TASK DESCRIPTION – Render the records below, from the line containing "You are a computer-use agent." down through the end of the records, as a JSON list of strings with one string per line and blank lines omitted. Leave the pictures out of the list.

STORED DATA –
****

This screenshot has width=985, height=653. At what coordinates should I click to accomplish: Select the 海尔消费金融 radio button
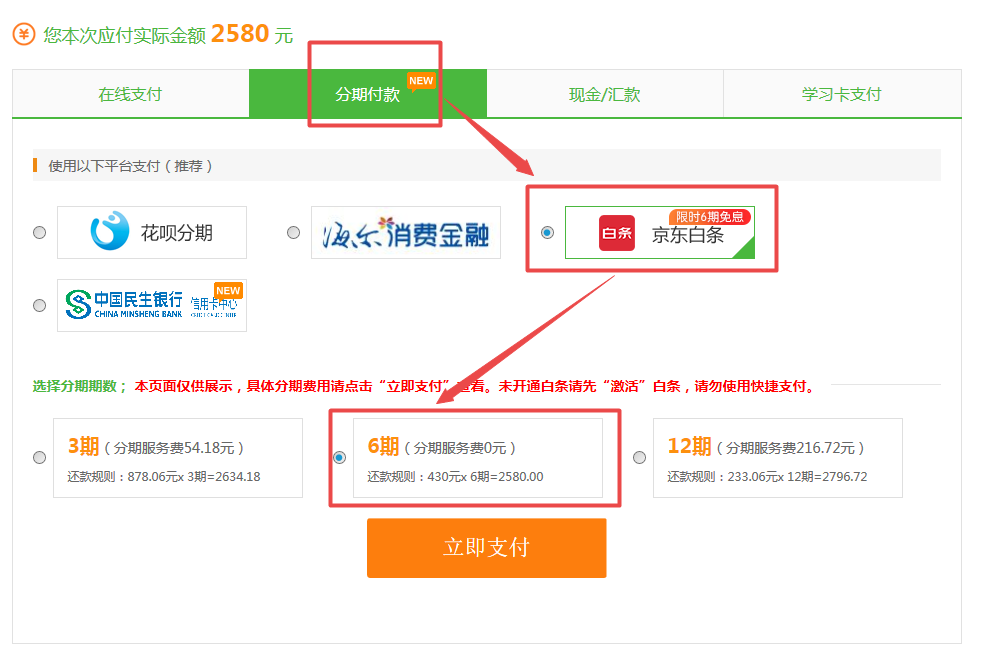294,232
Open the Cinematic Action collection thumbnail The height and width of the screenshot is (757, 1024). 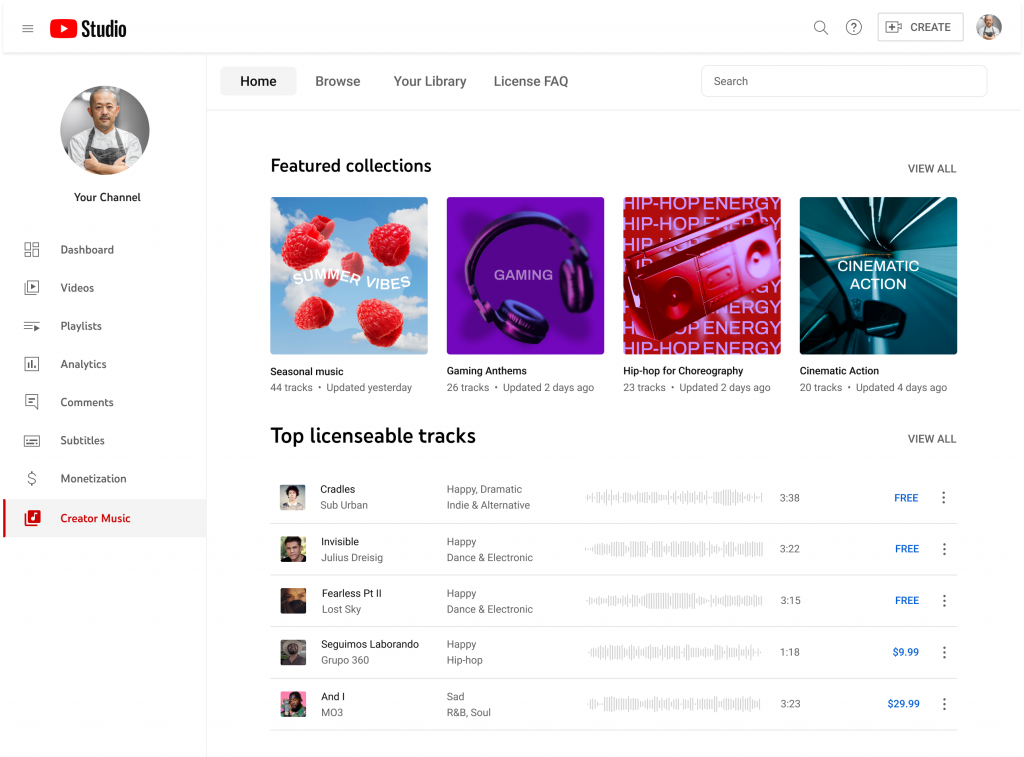coord(878,275)
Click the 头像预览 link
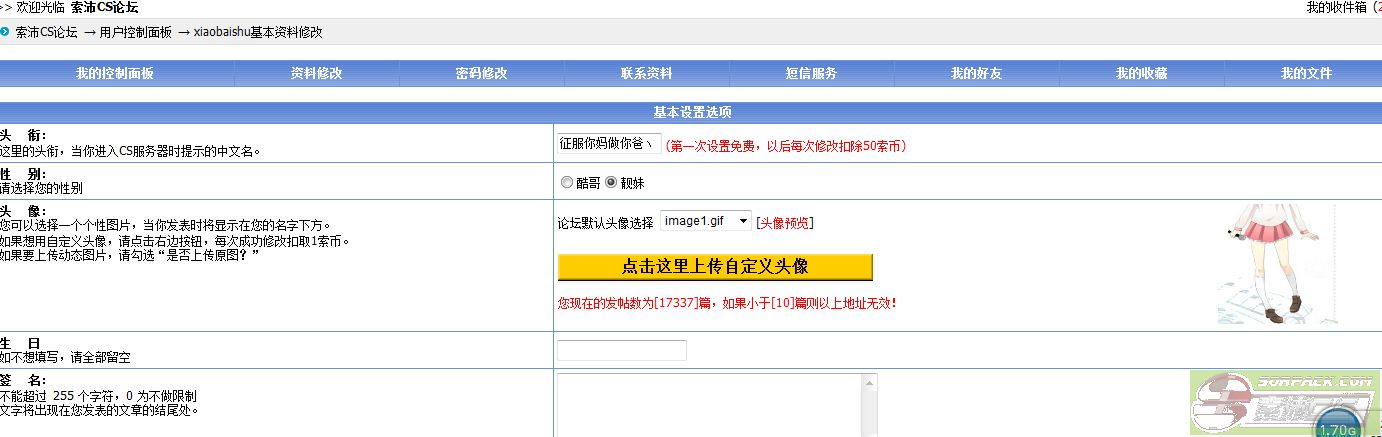This screenshot has height=437, width=1382. [x=785, y=222]
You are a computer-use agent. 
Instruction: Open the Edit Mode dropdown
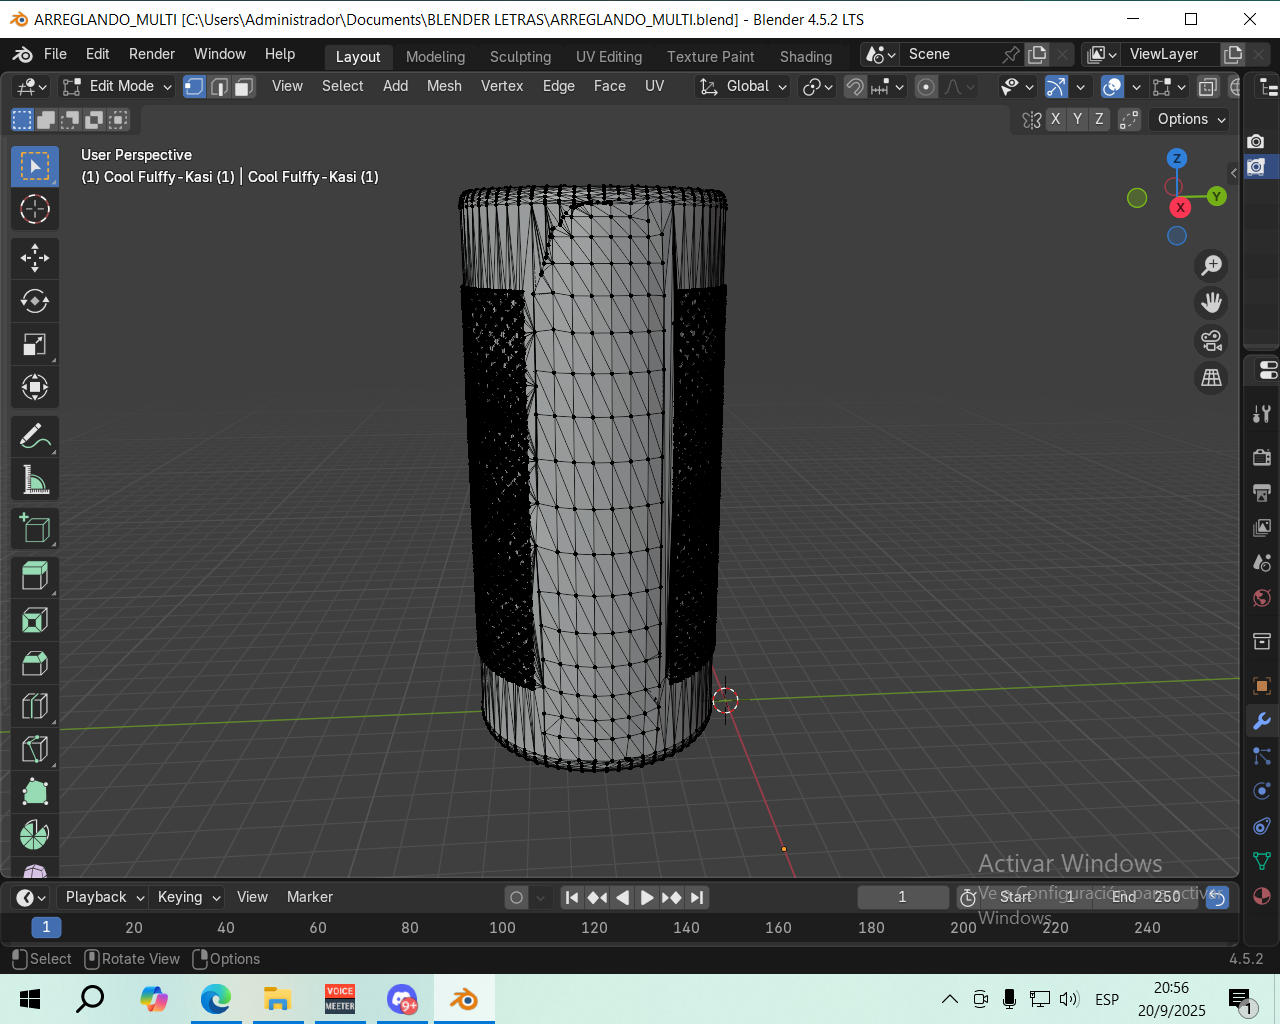pos(117,87)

****

COMPLETE ANSWER –
[
  "You are a computer-use agent. ",
  "Instruction: Open the Edit Mode dropdown",
  "pos(117,87)"
]